━━ GIVEN DATA ━━

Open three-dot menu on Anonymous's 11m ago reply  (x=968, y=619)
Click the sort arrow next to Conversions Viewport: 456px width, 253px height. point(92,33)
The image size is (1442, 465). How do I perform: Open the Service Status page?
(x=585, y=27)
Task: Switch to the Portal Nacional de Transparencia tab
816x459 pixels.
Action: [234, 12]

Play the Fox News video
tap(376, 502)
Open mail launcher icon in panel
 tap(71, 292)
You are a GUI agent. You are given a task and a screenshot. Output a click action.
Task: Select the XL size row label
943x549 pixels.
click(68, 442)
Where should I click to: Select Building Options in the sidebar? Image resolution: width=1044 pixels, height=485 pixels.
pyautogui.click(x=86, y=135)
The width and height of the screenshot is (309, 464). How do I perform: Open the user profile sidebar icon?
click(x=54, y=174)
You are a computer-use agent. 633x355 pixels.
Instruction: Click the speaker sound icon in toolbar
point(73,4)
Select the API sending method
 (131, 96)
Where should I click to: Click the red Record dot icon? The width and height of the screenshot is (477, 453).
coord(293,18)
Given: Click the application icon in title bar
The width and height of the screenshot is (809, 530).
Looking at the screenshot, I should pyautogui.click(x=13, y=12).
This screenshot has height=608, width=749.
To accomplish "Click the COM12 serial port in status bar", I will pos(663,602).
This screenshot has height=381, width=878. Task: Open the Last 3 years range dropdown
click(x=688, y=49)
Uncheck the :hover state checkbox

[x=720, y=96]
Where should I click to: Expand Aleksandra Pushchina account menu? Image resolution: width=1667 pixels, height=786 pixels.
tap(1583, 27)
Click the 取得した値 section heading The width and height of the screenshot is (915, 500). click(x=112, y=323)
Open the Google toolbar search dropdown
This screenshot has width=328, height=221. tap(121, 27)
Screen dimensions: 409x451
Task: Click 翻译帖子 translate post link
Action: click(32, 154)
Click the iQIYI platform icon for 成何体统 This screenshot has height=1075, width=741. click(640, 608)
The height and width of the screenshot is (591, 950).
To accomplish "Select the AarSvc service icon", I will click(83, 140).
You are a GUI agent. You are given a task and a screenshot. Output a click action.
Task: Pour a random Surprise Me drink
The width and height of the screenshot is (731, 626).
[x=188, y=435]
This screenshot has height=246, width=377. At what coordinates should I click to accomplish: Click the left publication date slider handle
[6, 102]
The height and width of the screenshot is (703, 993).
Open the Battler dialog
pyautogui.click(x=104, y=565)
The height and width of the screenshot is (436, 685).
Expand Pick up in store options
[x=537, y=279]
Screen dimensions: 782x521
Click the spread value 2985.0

━━━

- TASK
Exact output of every entry is required.

- TASK OUTPUT
Open three-dot menu on Anonymous's 11m ago reply  (x=968, y=619)
Click the sort arrow next to Conversions Viewport: 456px width, 253px height. point(92,33)
The image size is (1442, 465). How do I perform: Open the Service Status page?
(x=585, y=27)
Task: Switch to the Portal Nacional de Transparencia tab
816x459 pixels.
Action: [234, 12]

Play the Fox News video
tap(376, 502)
Open mail launcher icon in panel
 tap(71, 292)
You are a GUI agent. You are given a task and a screenshot. Output a click action.
Task: Select the XL size row label
943x549 pixels.
click(68, 442)
Where should I click to: Select Building Options in the sidebar? Image resolution: width=1044 pixels, height=485 pixels.
pyautogui.click(x=86, y=135)
The width and height of the screenshot is (309, 464). How do I perform: Open the user profile sidebar icon?
click(x=54, y=174)
You are a computer-use agent. 633x355 pixels.
Instruction: Click the speaker sound icon in toolbar
point(73,4)
Select the API sending method
 (131, 96)
Where should I click to: Click the red Record dot icon? The width and height of the screenshot is (477, 453).
coord(293,18)
Given: Click the application icon in title bar
The width and height of the screenshot is (809, 530).
Looking at the screenshot, I should pyautogui.click(x=13, y=12).
This screenshot has height=608, width=749.
To accomplish "Click the COM12 serial port in status bar", I will pos(663,602).
This screenshot has height=381, width=878. Task: Open the Last 3 years range dropdown
click(x=688, y=49)
Uncheck the :hover state checkbox

[x=720, y=96]
Where should I click to: Expand Aleksandra Pushchina account menu? Image resolution: width=1667 pixels, height=786 pixels.
tap(1583, 27)
Click the 取得した値 section heading The width and height of the screenshot is (915, 500). click(x=112, y=323)
Open the Google toolbar search dropdown
This screenshot has width=328, height=221. tap(121, 27)
Screen dimensions: 409x451
Task: Click 翻译帖子 translate post link
Action: click(32, 154)
Click the iQIYI platform icon for 成何体统 This screenshot has height=1075, width=741. click(640, 608)
The height and width of the screenshot is (591, 950).
To accomplish "Select the AarSvc service icon", I will click(83, 140).
You are a GUI agent. You are given a task and a screenshot. Output a click action.
Task: Pour a random Surprise Me drink
The width and height of the screenshot is (731, 626).
[x=188, y=435]
This screenshot has height=246, width=377. At what coordinates should I click to accomplish: Click the left publication date slider handle
[6, 102]
The height and width of the screenshot is (703, 993).
Open the Battler dialog
pyautogui.click(x=104, y=565)
The height and width of the screenshot is (436, 685).
Expand Pick up in store options
[x=537, y=279]
Screen dimensions: 782x521
Click the spread value 2985.0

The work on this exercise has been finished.